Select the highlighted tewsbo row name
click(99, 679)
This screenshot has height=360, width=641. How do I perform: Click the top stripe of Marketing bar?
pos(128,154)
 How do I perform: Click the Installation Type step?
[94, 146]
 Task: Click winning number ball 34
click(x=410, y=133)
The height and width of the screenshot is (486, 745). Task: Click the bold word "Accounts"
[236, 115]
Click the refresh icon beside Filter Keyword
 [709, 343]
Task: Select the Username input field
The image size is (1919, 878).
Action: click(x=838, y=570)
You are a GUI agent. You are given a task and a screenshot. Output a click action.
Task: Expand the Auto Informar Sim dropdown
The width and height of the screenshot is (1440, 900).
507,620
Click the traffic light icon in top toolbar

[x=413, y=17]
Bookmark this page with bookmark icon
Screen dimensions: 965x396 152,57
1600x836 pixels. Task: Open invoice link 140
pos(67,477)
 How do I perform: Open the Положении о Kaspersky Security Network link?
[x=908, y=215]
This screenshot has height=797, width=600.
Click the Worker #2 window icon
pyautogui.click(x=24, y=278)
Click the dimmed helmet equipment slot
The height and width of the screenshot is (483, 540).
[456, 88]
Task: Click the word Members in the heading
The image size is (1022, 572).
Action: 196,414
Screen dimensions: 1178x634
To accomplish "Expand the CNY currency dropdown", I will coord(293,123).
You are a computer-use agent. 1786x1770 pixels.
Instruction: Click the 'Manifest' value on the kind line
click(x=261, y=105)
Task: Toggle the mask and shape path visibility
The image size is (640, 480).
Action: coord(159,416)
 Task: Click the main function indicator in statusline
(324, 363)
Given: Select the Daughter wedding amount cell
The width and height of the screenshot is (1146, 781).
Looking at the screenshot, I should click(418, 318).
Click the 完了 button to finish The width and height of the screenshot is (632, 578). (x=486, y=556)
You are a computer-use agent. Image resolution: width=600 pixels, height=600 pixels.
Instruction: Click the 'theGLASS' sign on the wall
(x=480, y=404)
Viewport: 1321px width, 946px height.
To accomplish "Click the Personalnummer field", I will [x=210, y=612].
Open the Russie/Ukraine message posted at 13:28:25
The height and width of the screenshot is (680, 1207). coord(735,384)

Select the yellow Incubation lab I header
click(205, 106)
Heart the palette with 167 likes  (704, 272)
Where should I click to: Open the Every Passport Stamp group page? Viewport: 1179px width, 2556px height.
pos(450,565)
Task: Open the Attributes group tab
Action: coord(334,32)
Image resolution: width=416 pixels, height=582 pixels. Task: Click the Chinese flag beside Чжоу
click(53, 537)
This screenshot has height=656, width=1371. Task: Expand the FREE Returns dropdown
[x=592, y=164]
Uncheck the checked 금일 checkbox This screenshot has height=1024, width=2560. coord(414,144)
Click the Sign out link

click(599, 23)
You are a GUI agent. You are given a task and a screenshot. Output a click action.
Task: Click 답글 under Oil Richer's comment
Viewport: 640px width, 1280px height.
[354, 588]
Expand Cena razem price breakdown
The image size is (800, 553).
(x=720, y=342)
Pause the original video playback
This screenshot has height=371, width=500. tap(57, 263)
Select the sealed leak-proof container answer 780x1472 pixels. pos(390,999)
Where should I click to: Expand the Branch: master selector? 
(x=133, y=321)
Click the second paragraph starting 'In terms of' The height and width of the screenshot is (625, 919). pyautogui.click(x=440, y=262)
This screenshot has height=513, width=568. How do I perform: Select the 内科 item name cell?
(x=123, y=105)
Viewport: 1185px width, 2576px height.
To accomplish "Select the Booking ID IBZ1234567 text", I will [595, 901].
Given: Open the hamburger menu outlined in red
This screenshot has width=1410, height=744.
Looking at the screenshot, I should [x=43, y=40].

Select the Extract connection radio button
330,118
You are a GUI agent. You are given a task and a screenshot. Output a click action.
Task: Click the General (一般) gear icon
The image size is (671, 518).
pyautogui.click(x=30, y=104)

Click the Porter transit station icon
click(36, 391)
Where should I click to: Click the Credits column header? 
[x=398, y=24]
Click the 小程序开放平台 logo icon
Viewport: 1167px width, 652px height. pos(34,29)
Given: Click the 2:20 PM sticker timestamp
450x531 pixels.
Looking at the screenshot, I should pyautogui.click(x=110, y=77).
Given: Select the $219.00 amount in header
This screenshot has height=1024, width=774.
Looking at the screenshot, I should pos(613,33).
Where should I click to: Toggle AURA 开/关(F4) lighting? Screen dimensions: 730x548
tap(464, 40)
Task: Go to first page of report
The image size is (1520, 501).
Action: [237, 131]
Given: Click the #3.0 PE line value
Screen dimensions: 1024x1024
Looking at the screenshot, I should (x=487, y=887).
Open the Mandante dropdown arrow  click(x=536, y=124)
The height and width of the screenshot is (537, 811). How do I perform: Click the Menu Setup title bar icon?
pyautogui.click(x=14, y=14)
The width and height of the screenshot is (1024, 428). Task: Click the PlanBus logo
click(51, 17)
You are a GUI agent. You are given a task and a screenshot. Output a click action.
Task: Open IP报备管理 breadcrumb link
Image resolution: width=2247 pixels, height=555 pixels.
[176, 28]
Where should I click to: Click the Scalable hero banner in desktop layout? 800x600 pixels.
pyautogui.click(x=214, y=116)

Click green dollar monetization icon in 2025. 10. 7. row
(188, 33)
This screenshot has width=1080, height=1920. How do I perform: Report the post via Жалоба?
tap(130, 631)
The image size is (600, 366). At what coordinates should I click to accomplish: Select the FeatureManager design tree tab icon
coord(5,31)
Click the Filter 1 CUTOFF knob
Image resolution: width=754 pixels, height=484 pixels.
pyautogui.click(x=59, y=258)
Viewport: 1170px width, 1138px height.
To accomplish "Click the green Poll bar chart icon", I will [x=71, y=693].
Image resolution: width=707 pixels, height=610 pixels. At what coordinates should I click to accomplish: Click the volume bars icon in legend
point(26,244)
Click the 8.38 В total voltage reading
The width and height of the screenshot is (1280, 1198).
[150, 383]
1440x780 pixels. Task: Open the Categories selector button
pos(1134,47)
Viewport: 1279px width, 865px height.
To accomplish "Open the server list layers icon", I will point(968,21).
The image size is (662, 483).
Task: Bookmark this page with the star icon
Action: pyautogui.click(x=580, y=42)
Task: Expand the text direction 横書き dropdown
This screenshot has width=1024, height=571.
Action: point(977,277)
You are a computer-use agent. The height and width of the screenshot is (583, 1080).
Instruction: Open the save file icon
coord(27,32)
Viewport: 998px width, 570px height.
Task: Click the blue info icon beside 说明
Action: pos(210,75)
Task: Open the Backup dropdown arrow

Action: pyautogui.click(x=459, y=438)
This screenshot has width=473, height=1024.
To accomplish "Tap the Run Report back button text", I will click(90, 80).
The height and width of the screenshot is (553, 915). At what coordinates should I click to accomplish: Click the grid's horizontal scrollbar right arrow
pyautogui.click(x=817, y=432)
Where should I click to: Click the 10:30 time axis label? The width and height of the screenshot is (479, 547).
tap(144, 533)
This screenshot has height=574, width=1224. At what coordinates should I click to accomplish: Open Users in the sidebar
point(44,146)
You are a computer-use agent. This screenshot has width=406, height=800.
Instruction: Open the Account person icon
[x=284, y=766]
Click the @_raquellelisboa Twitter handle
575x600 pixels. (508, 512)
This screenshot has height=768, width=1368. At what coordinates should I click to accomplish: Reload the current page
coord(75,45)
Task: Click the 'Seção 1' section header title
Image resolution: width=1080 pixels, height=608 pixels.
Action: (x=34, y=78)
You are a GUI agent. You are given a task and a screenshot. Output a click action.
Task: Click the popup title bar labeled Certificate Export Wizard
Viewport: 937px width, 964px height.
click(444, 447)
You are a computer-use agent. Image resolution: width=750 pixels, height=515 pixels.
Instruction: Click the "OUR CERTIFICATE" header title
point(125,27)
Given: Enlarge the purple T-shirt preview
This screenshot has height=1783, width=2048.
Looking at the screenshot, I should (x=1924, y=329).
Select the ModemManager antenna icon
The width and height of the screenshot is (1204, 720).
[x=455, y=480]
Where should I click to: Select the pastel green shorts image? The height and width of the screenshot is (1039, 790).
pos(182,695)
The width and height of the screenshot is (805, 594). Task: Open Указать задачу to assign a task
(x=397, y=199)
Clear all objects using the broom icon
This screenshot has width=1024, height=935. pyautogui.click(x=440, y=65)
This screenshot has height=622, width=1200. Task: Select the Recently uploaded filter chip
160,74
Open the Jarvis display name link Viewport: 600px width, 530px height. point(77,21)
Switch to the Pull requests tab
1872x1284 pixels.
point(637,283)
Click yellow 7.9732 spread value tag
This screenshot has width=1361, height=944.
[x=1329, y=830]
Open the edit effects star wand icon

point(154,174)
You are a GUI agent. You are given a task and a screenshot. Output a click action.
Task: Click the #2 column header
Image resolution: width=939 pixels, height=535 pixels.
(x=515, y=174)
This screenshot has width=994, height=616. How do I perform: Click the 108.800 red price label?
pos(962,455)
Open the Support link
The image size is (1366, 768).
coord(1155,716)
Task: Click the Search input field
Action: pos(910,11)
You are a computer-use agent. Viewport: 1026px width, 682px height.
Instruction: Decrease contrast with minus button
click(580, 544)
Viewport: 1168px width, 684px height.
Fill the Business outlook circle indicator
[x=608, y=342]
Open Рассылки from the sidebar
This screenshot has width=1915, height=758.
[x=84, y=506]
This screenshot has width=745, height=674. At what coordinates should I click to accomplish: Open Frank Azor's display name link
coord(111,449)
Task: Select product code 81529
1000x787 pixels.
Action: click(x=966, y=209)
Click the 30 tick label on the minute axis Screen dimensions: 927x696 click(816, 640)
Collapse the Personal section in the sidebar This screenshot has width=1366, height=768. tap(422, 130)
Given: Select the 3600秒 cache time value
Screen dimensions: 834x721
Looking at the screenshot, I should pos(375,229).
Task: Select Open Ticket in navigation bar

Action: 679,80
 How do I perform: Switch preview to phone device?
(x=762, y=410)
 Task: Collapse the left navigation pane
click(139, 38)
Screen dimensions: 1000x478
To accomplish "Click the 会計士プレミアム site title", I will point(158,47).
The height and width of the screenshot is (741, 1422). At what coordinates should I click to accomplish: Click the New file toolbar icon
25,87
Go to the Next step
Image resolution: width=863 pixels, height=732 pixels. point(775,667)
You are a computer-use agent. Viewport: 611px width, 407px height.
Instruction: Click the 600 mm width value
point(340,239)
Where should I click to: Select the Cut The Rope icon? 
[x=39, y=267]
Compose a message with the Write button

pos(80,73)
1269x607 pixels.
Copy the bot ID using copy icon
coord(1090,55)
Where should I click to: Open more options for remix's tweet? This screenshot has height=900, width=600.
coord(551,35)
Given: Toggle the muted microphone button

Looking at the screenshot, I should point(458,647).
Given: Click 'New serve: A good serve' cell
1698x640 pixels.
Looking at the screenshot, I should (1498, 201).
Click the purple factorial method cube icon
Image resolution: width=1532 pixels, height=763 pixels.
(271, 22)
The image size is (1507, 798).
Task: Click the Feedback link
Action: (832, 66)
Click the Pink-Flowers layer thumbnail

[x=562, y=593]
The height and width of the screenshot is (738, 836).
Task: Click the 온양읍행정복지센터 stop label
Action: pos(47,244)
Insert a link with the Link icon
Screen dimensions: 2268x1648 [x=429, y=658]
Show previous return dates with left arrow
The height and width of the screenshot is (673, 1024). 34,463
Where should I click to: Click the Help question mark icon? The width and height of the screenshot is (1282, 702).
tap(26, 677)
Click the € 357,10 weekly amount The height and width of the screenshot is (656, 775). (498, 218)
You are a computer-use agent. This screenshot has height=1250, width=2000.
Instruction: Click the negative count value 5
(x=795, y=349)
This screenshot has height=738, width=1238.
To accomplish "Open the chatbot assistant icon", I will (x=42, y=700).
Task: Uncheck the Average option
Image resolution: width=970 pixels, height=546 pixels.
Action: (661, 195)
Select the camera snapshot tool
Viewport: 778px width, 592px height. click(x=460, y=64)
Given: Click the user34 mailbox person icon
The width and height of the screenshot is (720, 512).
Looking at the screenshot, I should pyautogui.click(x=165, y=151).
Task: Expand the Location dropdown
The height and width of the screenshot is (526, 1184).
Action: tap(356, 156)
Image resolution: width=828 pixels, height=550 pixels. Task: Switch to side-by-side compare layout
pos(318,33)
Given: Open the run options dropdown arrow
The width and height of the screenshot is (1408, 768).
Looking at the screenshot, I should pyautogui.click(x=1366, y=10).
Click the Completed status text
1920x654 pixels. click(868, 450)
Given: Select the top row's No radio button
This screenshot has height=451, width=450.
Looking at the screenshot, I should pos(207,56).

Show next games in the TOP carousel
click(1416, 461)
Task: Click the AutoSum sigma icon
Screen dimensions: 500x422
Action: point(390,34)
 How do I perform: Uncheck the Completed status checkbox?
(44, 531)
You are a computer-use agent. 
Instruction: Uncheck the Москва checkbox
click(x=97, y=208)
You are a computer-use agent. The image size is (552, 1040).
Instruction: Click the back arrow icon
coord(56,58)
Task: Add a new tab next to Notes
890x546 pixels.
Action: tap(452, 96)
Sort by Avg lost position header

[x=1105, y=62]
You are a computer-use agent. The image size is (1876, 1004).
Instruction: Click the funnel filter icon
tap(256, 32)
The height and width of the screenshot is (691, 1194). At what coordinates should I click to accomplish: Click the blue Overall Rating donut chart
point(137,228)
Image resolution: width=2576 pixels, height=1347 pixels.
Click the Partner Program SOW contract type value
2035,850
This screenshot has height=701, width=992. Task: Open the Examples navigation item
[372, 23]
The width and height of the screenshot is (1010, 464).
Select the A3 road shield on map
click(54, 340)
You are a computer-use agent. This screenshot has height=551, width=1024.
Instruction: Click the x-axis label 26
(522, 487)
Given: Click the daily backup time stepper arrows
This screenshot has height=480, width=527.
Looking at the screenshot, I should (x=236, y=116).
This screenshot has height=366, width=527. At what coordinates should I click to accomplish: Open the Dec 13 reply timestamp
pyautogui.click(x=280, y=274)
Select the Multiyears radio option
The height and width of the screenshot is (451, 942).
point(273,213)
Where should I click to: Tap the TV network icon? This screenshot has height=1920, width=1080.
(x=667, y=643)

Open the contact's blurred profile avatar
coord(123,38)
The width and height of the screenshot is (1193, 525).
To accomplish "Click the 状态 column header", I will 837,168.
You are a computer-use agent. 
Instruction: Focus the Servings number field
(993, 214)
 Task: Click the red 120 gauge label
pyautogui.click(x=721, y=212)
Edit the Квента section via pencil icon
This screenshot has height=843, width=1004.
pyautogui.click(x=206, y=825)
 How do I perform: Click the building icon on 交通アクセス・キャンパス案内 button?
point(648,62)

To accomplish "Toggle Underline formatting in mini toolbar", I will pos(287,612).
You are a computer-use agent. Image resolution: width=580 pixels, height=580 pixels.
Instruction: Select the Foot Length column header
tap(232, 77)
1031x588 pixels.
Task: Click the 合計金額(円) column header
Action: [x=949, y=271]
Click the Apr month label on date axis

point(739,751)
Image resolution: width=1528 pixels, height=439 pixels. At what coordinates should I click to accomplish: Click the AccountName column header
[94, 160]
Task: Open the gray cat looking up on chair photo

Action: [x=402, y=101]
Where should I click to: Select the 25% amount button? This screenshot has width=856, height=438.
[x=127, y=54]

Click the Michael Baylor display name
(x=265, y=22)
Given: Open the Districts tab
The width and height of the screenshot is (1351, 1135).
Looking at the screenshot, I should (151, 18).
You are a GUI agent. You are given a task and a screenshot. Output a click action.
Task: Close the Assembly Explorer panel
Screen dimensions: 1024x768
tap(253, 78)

*PROBLEM DESCRIPTION*. Count the lines in the records above that contain the word "section", and report only that number.

*RESULT OF THIS TASK*. 3